> _TASK INSTRUCTIONS_
Could you copy the records below exactly, leaving out any pictures they include?

== EXTRACTED DATA ==

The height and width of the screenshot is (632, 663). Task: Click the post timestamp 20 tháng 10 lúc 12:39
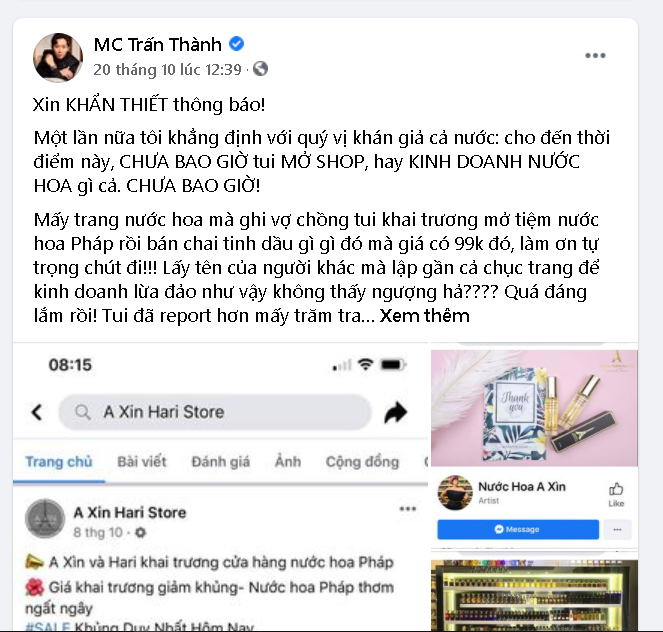coord(167,69)
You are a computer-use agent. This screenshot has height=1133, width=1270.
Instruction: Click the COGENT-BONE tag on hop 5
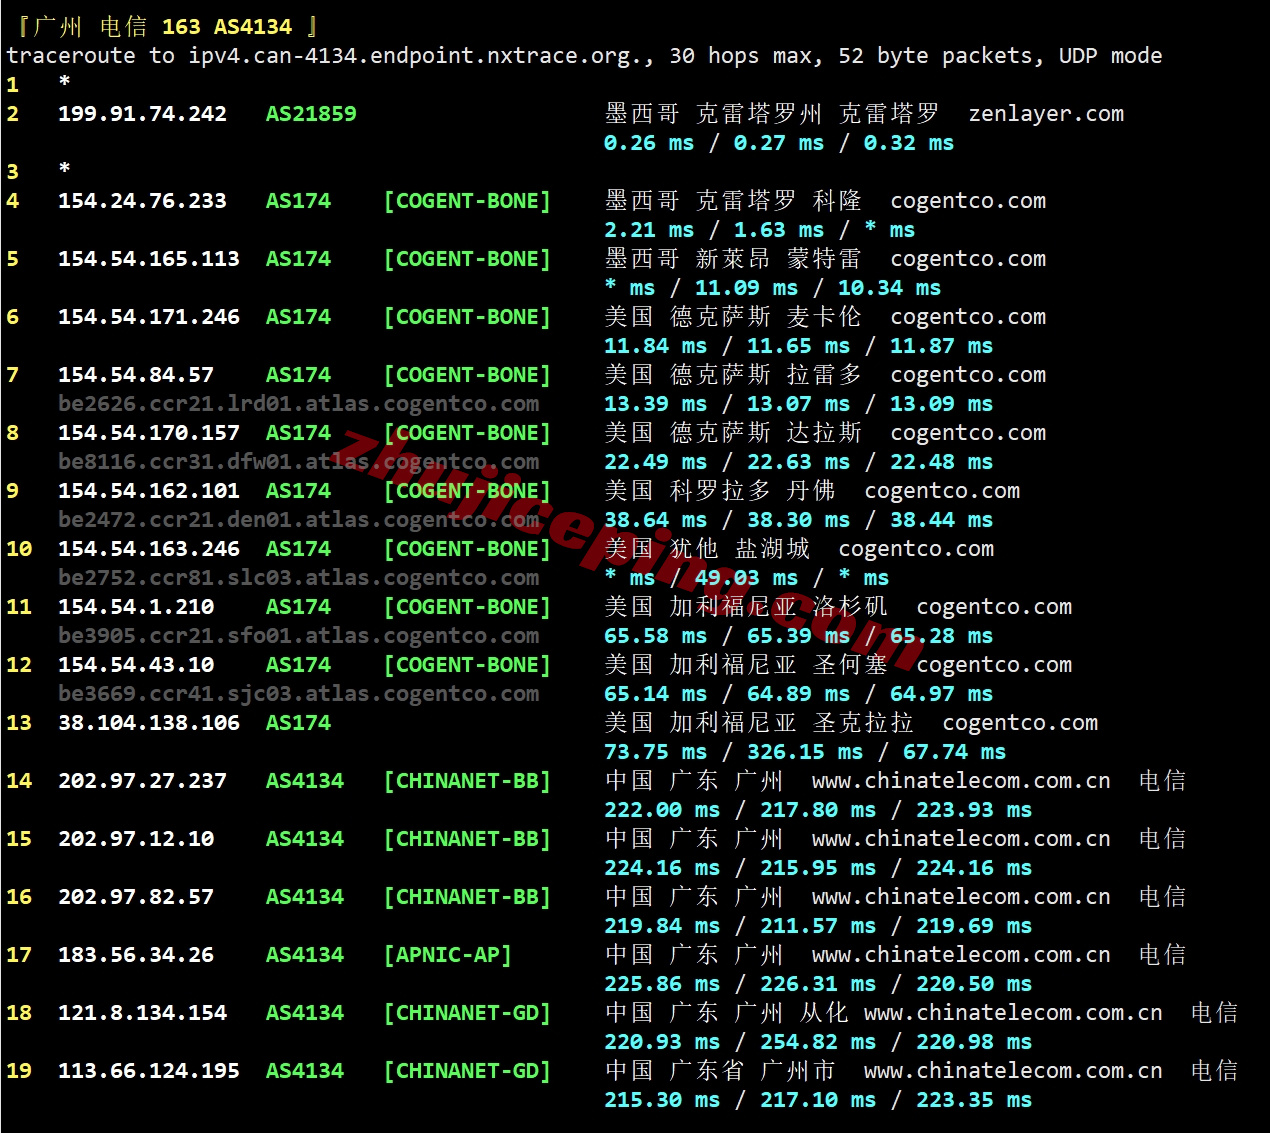tap(466, 258)
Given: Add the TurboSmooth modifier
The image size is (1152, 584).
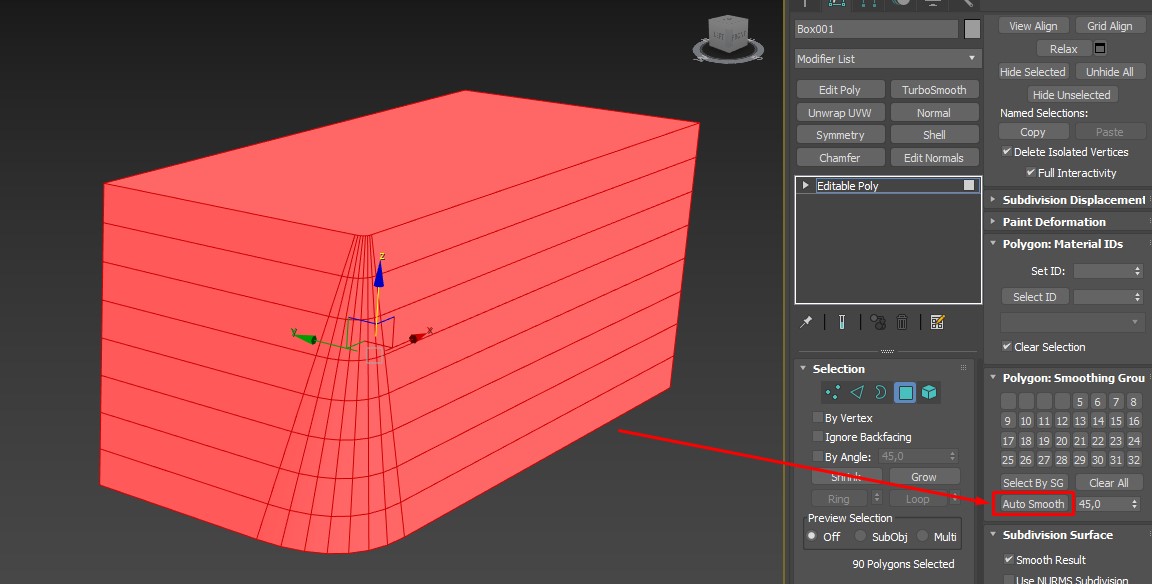Looking at the screenshot, I should click(933, 90).
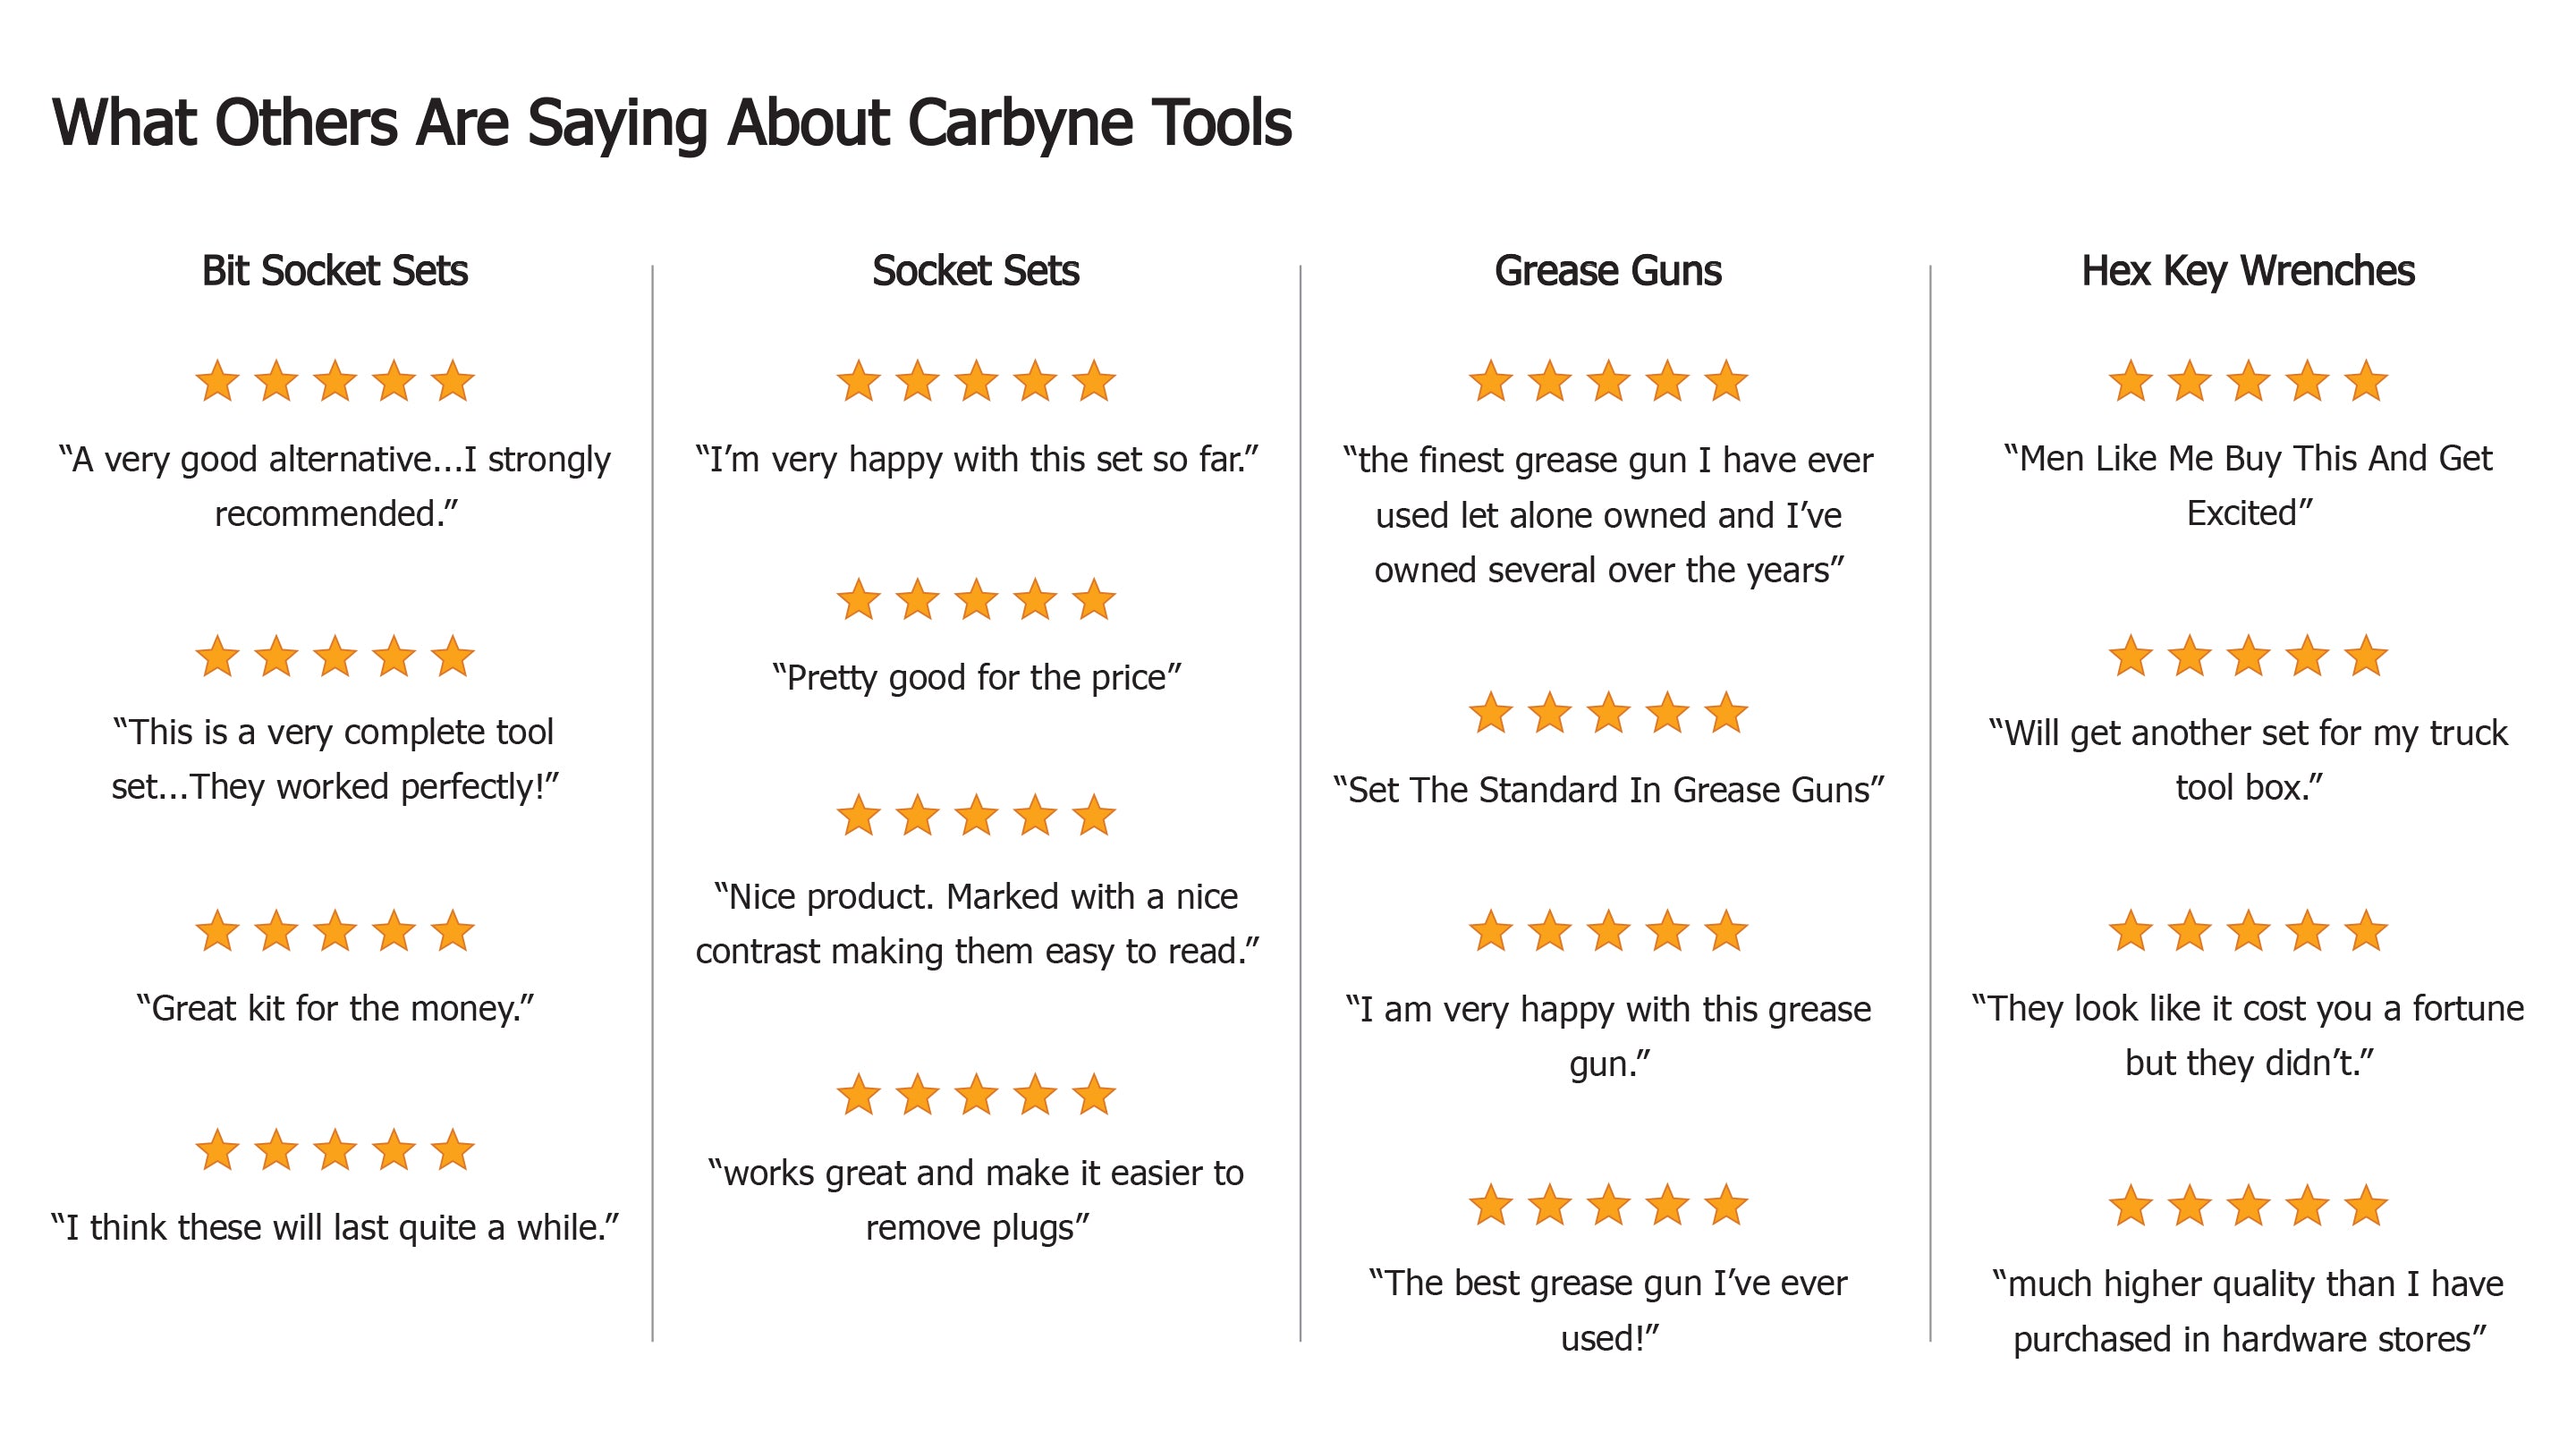Click the first star above "Pretty good for the price"

pos(858,601)
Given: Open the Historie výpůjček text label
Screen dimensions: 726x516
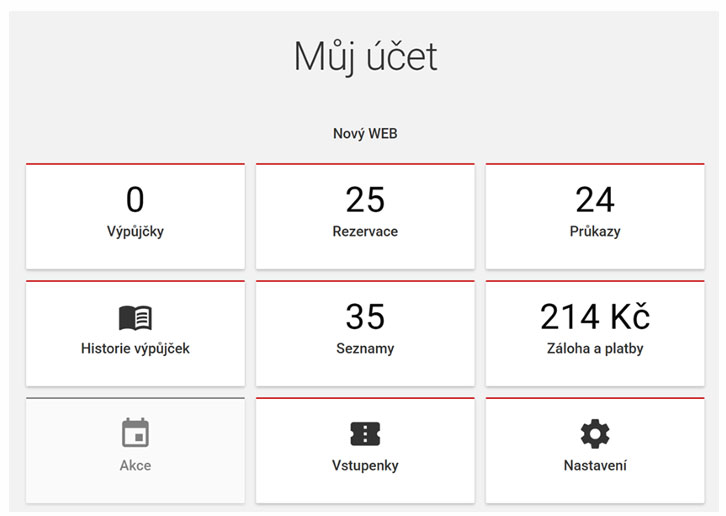Looking at the screenshot, I should 135,349.
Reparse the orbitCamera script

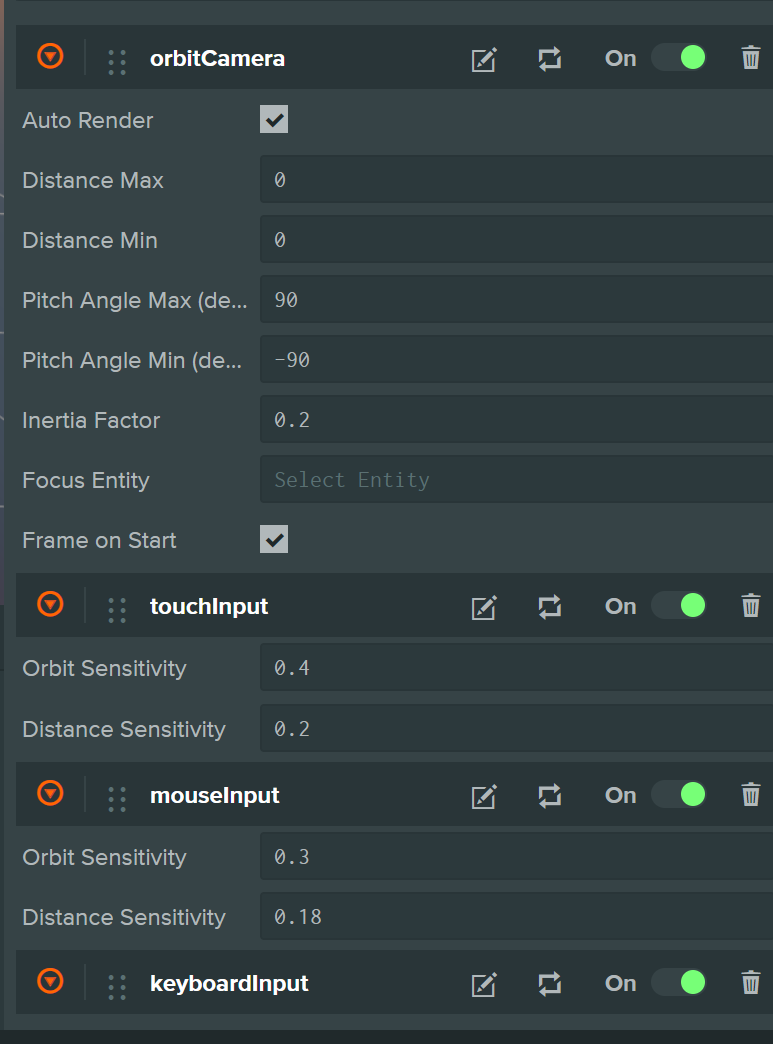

===

> _ANSWER TO THIS TASK_
The height and width of the screenshot is (632, 663). Task: Click the post timestamp 20 tháng 10 lúc 12:39
coord(167,69)
You are a computer-use agent. This screenshot has height=1133, width=1270.
Instruction: Click the COGENT-BONE tag on hop 5
tap(466, 258)
Given: Add the TurboSmooth modifier
The image size is (1152, 584).
Looking at the screenshot, I should click(933, 90).
Click the first star above "Pretty good for the price"

pos(858,601)
Given: Open the Historie výpůjček text label
Screen dimensions: 726x516
Looking at the screenshot, I should 135,349.
Reparse the orbitCamera script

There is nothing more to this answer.